- Task prompt:
For the word "will", determine how many lines of the entries below contain it, and give only that number.

-- Records to process follows --

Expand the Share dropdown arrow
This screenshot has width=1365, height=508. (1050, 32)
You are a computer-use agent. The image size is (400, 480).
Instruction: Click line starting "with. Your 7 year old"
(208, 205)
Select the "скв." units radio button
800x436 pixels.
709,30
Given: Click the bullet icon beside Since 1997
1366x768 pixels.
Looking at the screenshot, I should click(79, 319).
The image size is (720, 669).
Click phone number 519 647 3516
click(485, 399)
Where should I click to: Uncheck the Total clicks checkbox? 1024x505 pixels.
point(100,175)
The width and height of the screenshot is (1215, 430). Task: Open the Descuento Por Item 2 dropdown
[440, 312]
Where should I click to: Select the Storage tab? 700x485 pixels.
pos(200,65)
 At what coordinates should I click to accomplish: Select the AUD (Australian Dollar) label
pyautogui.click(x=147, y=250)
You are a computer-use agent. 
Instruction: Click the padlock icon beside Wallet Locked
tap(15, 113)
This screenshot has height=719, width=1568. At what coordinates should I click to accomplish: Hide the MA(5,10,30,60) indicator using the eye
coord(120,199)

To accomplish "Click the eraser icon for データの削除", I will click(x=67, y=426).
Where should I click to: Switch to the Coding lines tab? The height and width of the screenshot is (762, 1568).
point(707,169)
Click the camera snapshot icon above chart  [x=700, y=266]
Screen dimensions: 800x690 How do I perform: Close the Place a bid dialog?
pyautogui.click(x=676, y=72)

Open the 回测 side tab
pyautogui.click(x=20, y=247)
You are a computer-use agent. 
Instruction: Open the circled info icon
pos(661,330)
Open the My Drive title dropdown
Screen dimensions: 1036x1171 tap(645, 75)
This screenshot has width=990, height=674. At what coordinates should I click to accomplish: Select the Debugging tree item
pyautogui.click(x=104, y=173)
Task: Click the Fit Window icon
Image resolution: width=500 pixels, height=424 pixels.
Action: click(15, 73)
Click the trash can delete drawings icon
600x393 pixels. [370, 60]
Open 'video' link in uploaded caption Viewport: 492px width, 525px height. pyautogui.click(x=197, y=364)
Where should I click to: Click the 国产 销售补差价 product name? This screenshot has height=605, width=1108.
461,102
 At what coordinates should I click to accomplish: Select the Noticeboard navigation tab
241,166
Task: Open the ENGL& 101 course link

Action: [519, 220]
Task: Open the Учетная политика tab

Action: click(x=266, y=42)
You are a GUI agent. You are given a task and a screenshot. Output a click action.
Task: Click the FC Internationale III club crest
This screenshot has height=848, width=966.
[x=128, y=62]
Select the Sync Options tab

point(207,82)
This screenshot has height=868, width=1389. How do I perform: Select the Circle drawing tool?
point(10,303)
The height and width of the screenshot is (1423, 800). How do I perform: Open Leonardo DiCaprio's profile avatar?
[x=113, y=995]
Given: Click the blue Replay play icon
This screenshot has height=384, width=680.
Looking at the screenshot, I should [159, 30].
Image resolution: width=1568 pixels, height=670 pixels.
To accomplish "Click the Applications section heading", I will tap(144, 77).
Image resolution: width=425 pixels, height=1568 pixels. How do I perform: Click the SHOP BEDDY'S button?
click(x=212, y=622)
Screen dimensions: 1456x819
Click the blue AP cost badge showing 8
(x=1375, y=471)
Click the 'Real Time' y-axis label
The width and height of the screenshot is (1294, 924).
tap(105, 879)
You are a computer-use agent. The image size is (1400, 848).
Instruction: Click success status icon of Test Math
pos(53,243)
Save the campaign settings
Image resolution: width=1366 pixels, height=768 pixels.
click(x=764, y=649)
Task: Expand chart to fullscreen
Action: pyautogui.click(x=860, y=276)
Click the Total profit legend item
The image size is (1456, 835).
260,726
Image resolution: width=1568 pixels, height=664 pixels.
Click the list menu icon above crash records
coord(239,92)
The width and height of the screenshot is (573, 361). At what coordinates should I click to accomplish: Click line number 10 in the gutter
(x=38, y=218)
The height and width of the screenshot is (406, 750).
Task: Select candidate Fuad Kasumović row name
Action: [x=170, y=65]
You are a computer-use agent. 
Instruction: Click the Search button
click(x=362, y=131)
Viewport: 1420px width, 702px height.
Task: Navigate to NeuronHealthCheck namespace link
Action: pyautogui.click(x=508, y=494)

-- Records to process concluded --

- Finished exercise:
2